Competitive advantage is protected by custom hardware (and huge proprietary datasets).

Everything else can be shared. In fact it is now advantageous to share as much as you can, the bottleneck is a number of people who know how to use new tech.



Indeed. I kind of realized this more recently when I saw some new chips promote that Tensorflow works on them. This is really what it was all about - getting chips everywhere to support Google's version of AI, which means that in the long term they can get those chips themselves in volume - chips that are optimized for their AI out of the box.



Joel Spoelsky : "commoditize your complements." Steve Ballmer : "developers! developers! developers!"

Developers are a complement to hardware, software, and data based businesses. Google probably spends more on employees than on hardware or data. They really want to commoditize developers that can work on their stuff.

Google's business is based on having more and better data than their competitors. In many cases they have been happy to commoditize hardware, making open their datacenter designs for instance. That helps to cheapen their costs for building datcenters.

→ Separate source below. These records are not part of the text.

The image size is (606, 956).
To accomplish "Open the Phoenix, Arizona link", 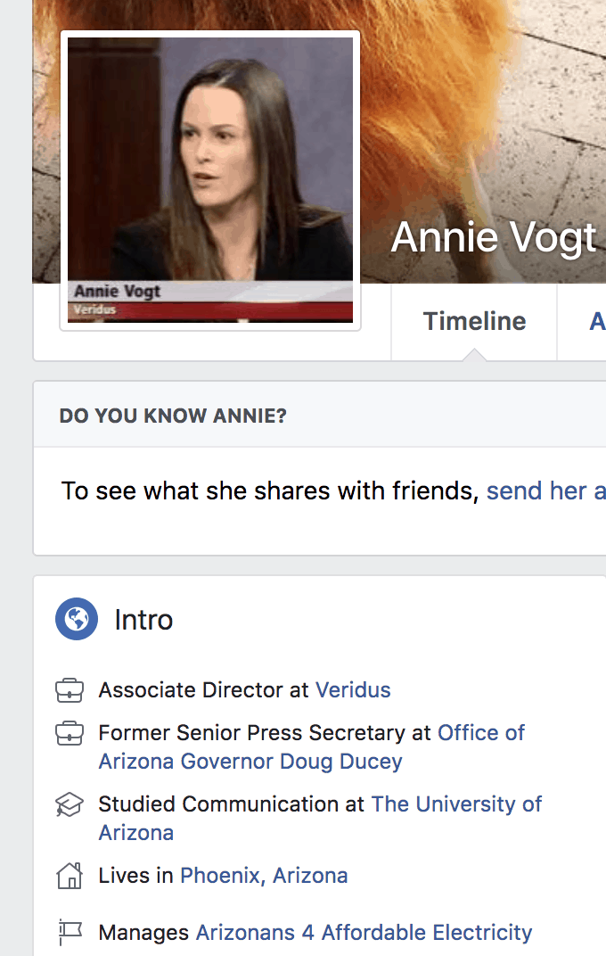I will [264, 876].

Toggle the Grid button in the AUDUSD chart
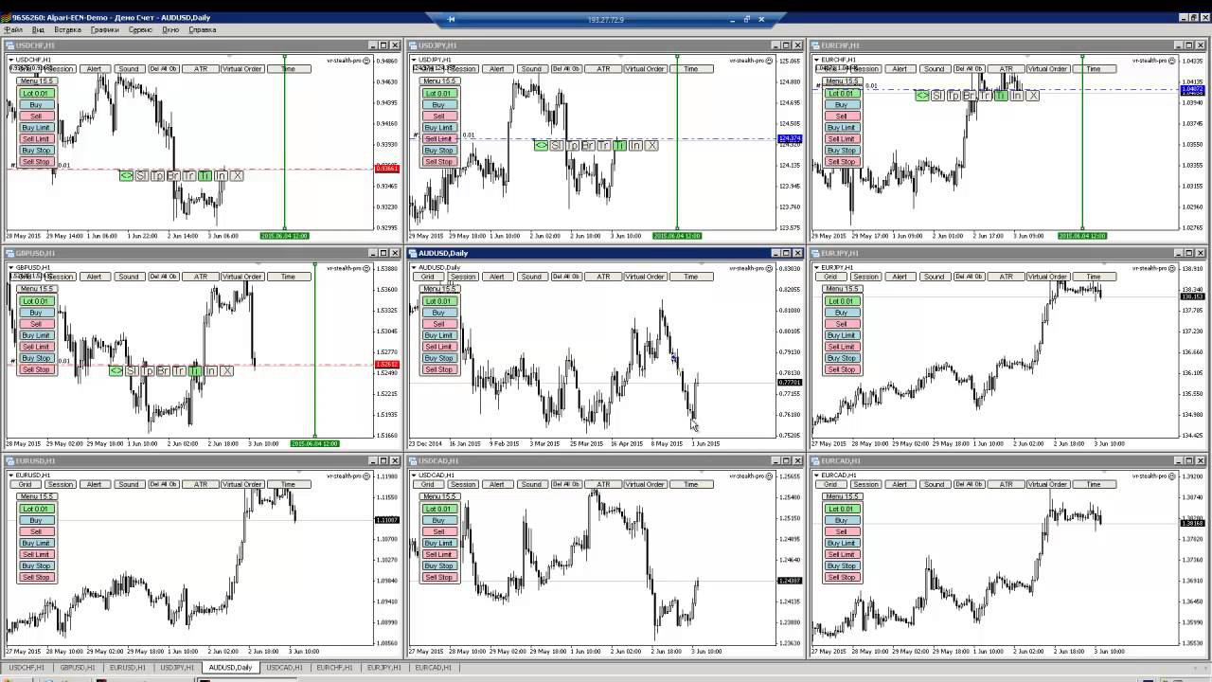pos(428,277)
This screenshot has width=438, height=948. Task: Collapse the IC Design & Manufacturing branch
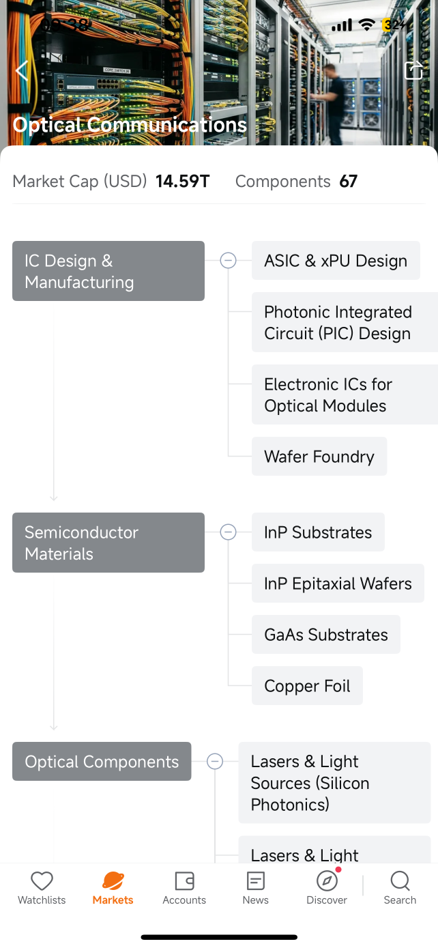coord(228,260)
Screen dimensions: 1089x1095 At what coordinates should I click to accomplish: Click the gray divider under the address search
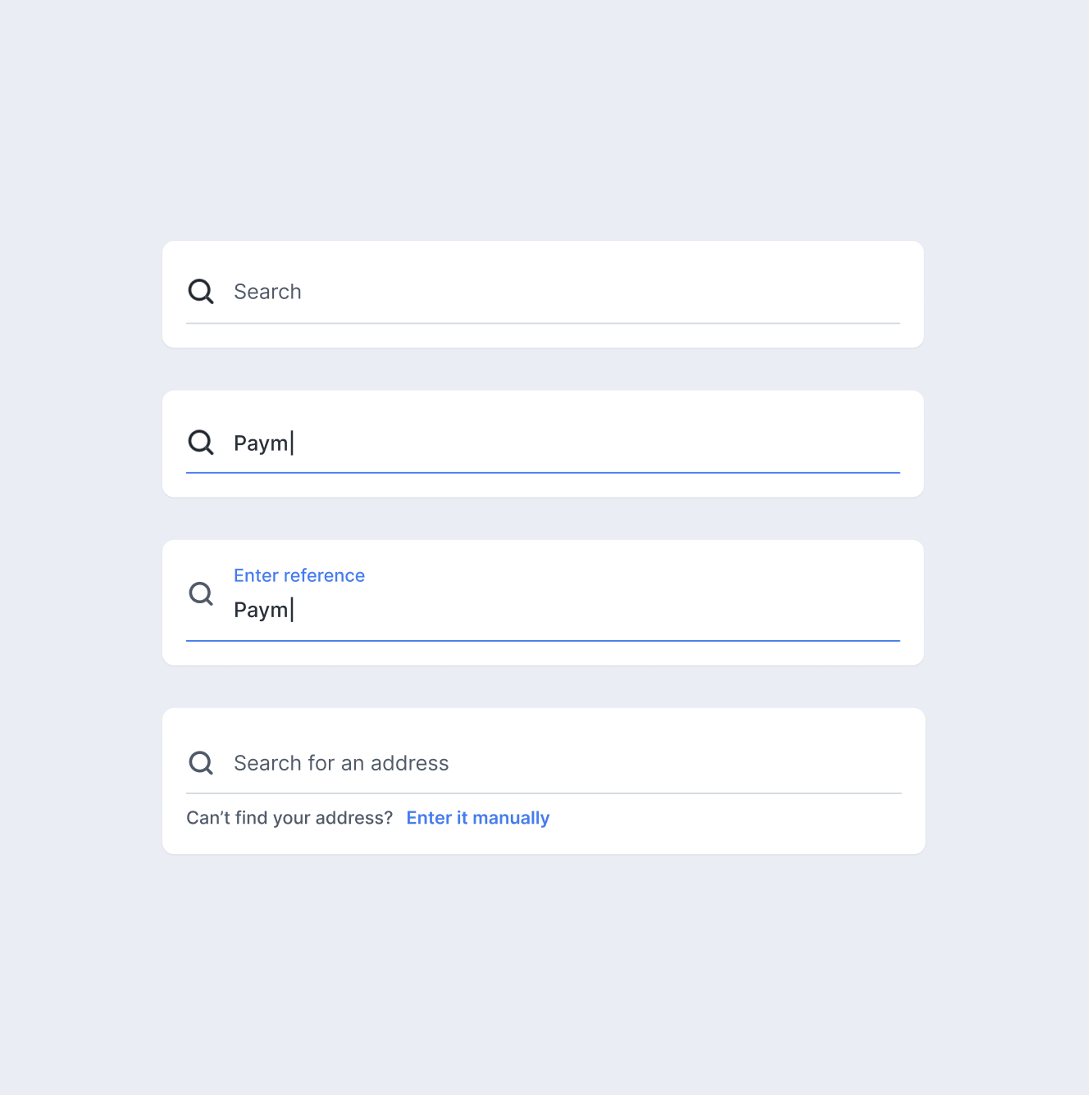point(543,793)
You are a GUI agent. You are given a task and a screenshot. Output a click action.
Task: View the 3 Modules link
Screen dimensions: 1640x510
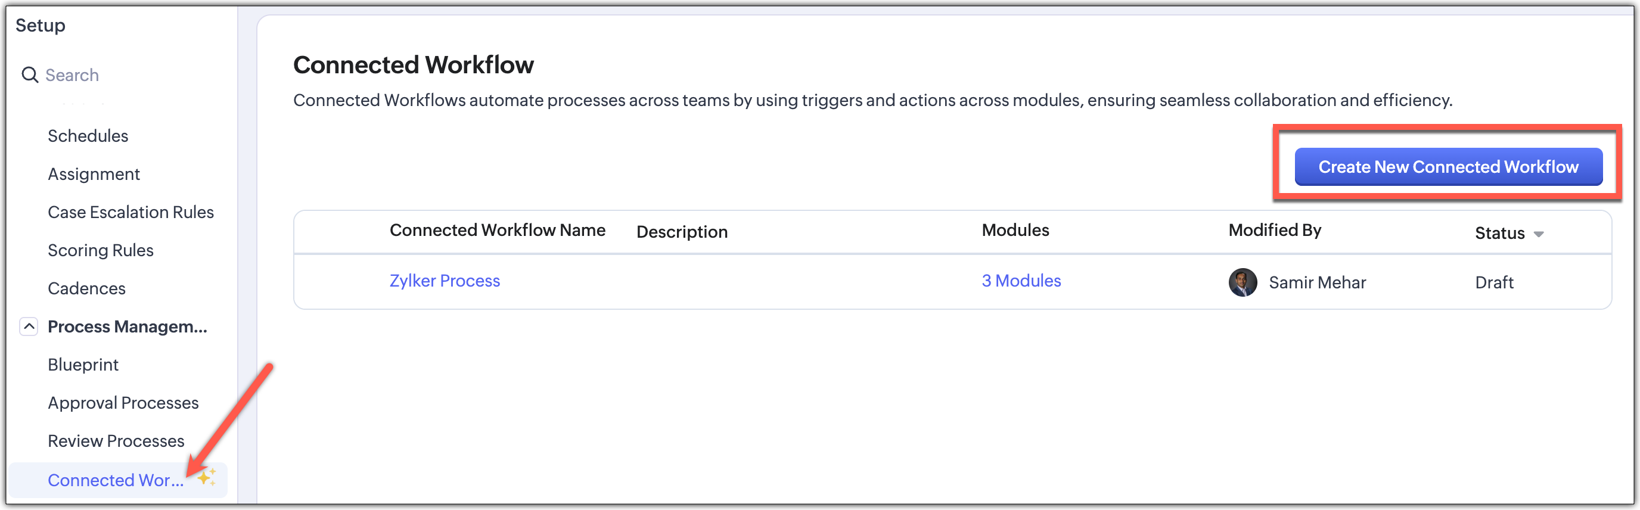(1021, 281)
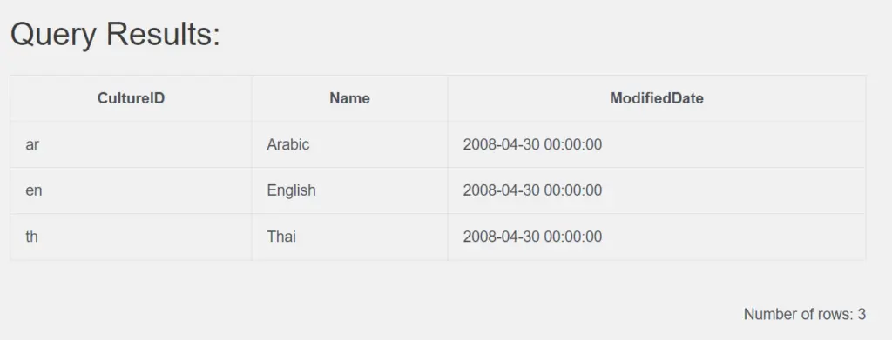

In other cases they open source software, like tensorflow and go language. These choices are made to commoditize developers. Google wants there to be a big pool of people who know how to use the technologies that Google uses. More developers means less costs for Google to hire and train employees. Which is their biggest expense: win!

With the TPU, as long as no one else is doing that kind of hardware for machine learning, it is a proprietary advantage to keep it secret. But at some point the logic flips: when others start to do similar things Google would rather commoditize their version of the tech. Because the lesson of the last 40 years is any widely used hardware WILL become commoditized. The inertia is with software codebases and developer knowledge.

Developers developers developers developer developers!


Cool how he foreshadows the end of Sun (takeover by Oracle in 2010) in that article from 2002:

"Sun's two strategies are (a) make software a commodity by promoting and developing free software (Star Office, Linux, Apache, Gnome, etc), and (b) make hardware a commodity by promoting Java, with its bytecode architecture and WORA. OK, Sun, pop quiz: when the music stops, where are you going to sit down? Without proprietary advantages in hardware or software, you're going to have to take the commodity price, which barely covers the cost of cheap factories in Guadalajara, not your cushy offices in Silicon Valley."


Predicting that a company will fail without giving a date is not foreshadowing, it's stating the obvious.


What? He also predicted how and why it would fail. Sun was a big enough player then that it could have survived plenty of other ways. Apple of today looks nothing like the company in 2000, but Sun got caught out more or less exactly as described and never adapted.


Agree. To attract devs to using your spec, then eventually go to your platform. But since the spec are open, AMZN/MS can make their own too. So it is still a good thing.